Ubuntu 18.04, OpenIPMI 2.0.22 from repository, OpenIPMI 2.0.25 from sources
Sprint 49 (Feb 2019), Sprint 50 (Mar 2019)
Steps to reproduce:
- Set DebugLevel=4 in zabbix_server.conf
- Set StartIPMIPollers=1 in zabbix_server.conf
- Create host "IPMI timeouts" with a single IPMI interface
- Create item "Power", set update interval to 30s
- Start monitoring server's log by running
tail -f /var/log/zabbix/zabbix_server.log | grep -i -E "(ipmi (poller|manager)|ipmi_lan\.c|network error|restored|power)"
- Run Zabbix server
See log file. There's a repeating pattern between "Connection 0 to the BMC is up" lines. Connection goes up, gets a value, then there are network errors with "Received IPMI error: c3" and "Received IPMI error: ff" log entries.
0xC3 is IPMI_TIMEOUT_CC in OpenIPMI. 0xFF is IPMI_UNKNOWN_ERR_CC.
There are also gaps in "Latest data" when these errors occur.

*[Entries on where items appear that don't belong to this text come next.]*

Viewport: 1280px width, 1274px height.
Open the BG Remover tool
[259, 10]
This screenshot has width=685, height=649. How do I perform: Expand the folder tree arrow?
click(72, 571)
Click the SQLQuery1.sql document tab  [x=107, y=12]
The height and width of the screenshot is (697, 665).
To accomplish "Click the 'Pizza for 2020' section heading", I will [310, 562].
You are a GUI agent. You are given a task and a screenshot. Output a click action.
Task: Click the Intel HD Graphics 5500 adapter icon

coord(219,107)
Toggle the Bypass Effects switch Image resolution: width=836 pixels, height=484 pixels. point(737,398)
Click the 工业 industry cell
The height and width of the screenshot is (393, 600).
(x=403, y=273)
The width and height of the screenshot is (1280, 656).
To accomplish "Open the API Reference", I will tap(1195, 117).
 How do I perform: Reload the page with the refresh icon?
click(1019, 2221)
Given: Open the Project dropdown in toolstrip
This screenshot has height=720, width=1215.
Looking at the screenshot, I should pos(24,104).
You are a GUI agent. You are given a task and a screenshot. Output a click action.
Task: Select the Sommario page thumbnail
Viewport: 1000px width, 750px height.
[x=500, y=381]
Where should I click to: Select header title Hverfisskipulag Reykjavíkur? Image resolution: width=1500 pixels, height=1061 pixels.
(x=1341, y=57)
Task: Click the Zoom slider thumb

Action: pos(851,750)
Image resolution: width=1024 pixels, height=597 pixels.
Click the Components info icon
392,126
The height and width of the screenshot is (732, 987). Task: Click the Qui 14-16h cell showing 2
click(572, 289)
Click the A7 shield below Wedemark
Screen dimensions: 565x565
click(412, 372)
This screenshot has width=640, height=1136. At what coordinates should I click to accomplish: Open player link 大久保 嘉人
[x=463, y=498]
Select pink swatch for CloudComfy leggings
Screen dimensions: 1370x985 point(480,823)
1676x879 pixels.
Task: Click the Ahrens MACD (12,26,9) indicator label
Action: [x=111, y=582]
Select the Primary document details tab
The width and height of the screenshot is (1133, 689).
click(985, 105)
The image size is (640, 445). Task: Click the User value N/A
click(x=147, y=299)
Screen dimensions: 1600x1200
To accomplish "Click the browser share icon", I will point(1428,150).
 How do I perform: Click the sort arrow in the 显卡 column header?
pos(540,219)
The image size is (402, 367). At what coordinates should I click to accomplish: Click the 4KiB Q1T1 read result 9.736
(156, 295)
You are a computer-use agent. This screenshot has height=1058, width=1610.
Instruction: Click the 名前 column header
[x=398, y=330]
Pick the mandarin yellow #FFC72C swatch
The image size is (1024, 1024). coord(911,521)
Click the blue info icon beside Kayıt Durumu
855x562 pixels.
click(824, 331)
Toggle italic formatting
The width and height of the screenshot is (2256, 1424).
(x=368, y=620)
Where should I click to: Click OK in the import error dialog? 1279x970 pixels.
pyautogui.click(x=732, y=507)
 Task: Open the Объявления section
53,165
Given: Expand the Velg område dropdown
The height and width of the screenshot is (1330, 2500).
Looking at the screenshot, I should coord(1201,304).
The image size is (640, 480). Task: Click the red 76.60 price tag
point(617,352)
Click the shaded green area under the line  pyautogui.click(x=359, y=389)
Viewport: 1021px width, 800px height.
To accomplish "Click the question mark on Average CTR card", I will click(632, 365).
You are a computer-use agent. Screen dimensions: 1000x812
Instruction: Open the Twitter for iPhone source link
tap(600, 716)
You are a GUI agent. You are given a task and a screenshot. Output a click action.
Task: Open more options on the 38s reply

- No "Received IPMI error" in log file
- No gaps in collected data
There are calls to os_hnd->perform_one_op(os_hnd) in some places. If I understand correctly, these calls allow OpenIPMI to do internal processing. If these calls aren't frequent enough, then OpenIPMI cannot do its work and timeouts happen.
To fix this, IPMI poller process should call os_hnd->perform_one_op(os_hnd) while it is waiting for messages from IPMI manager.